One of my pet peeves, and I think a common source of hatred across most engineering teams, is using old cliché management terms that really do not apply. Or, worse still, they are fundamentally wrong within an agile environment.
Engineering teams are full of uber smart individuals, and I don’t mean the people that cut code, no - I mean your stakeholders, your product owners, team leads; everyone on teams that create value. Most just want to be highly productive, build, and make
things happen. So management speak, even when it is supposed to motivate, can come across as all to fake and blah blah.
Here is a few that you really need to avoid:
“Helicopter view” This means a broad view of what’s going on. Either use “broad” or go with something that really is high level. “Macro view” is the most accurate, or “satellite”.
“Idea shower” Please. This just conjures up wrong thoughts. You are most likely to get lots of giggles and laughs at if you say this in engineering.
“Look under the bonnet” We all know what this means, but really we should be saying “get a deeper technical understanding”. There is another phrase that sadly I hear all too often in financial services, which is a sexist version of this that I rather
not repeat. But if you know anyone who uses that term still, I ask you to please call them out. Do not let anyone, even those at the highest level get away with this.
“All your ducks in a row” The reality is, in an agile world this is just an outdated view. If you wait to get all of your ducks in a row – which can also mean all of your understanding together, then you stand still for a very long time. It’s pretty
much just waterfall, and it simply does not apply in an agile way of working or with an form of iterative approach.
“Don’t let the grass grow too long on this one” Really? Do you mean just get on with it? Engineering teams and agile culture means you need to be transparent and open. If you think something needs to be done faster then call it out and say it.
“Square the circle” I think this one alludes to a culture from the 80s.
Let’s get into a few that I actively believe have no place in an agile culture. People who use these terms do not understand agile, and they have never been in a position to really need to ‘build’ something.
“Cascading relevant information” Firstly, cascading means you want a nice hierarchy, where some are privileged enough to know something and others are not important enough to be in the know. Agile is about transparency. People need to focus on what
matters to them, but if you want to get true alignment of teams, individuals, and drive towards common goals, then be as transparent and open as possible. I’m a strong believer in communicating as much as humanly possible to everyone and doing it in town hall;
let everyone hear directly from you.
“Strategic staircase” You mean an old-fashioned business plan, right? The world has moved on to strategic positioning, product definition, market research, market fit, sales, and more. We need a solid strategy, to make strategic decisions, and form
strategic relationships. We need sales strategy, business strategy. But not a strategy staircase. We need all of these things brought together so that with the right culture, we can execute, learn, iterate, and improve. In agile, everyone needs to know the
strategic direction, and I mean both at a company level and also in terms of what technologies we want to use and why.

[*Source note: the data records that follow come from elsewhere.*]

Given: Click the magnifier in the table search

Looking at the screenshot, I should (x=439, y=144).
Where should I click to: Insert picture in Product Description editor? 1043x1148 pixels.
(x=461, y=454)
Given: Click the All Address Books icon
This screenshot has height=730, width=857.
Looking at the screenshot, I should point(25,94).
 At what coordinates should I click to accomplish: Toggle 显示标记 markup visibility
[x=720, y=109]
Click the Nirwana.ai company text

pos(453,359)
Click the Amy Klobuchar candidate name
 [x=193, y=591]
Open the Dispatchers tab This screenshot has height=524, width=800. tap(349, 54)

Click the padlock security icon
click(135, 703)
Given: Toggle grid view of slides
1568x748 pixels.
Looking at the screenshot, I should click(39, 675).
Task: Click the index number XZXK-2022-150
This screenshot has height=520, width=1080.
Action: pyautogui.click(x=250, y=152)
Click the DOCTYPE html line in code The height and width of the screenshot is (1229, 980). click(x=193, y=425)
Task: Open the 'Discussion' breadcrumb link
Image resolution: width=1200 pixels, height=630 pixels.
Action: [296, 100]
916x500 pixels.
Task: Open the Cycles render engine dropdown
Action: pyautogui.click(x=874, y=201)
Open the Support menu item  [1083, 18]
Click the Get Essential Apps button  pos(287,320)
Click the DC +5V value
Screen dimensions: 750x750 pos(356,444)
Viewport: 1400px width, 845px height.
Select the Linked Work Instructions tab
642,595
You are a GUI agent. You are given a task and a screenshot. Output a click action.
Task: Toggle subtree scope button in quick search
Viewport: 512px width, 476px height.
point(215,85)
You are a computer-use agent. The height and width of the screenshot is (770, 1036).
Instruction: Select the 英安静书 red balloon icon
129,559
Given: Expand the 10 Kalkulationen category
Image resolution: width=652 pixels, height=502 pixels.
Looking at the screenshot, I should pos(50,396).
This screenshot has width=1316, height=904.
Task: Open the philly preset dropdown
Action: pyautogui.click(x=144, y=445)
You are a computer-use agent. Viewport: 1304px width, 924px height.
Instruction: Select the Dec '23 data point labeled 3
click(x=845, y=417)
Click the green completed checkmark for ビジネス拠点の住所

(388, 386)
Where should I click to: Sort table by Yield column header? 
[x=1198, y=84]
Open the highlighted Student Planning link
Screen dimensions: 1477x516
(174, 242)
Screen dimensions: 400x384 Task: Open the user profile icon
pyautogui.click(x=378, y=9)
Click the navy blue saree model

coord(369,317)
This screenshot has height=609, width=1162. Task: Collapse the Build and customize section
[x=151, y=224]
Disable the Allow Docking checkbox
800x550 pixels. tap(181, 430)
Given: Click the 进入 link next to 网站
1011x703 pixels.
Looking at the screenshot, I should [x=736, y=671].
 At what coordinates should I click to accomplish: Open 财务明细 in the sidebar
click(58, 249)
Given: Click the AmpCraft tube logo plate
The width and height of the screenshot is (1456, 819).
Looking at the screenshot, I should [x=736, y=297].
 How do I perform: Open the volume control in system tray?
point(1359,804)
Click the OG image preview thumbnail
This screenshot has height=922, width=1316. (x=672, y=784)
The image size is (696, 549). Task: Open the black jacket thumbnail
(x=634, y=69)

“Run it up the flagpole” This means try it out. In agile, we have ‘spikes’ we learn fast and fail fast.
“Put a record on a see who dances” I don’t think I need to say much about this one.
“It’s a marathon, not a sprint” You clearly do not understand agile. We ‘sprint’ all the time, work is broken down into short cycles, in which we sprint, we review, we then move on to the next sprint. I especially do not like this one as it implies
that we should all be taking our time as we move along a lengthy journey. People that use this phrase have never built anything, never innovated, never created something, never been in competition, and never been in agile. Every entrepreneur has felt they
have had to run at a million miles per hour, sprint as hard as possible to make it work. Agile engineering teams get that. They understand it. We sprint because the focus is on delivery, not predictability, not plodding along in some waterfall fashion, its
about delivering product into production, onto customers as soon as possible.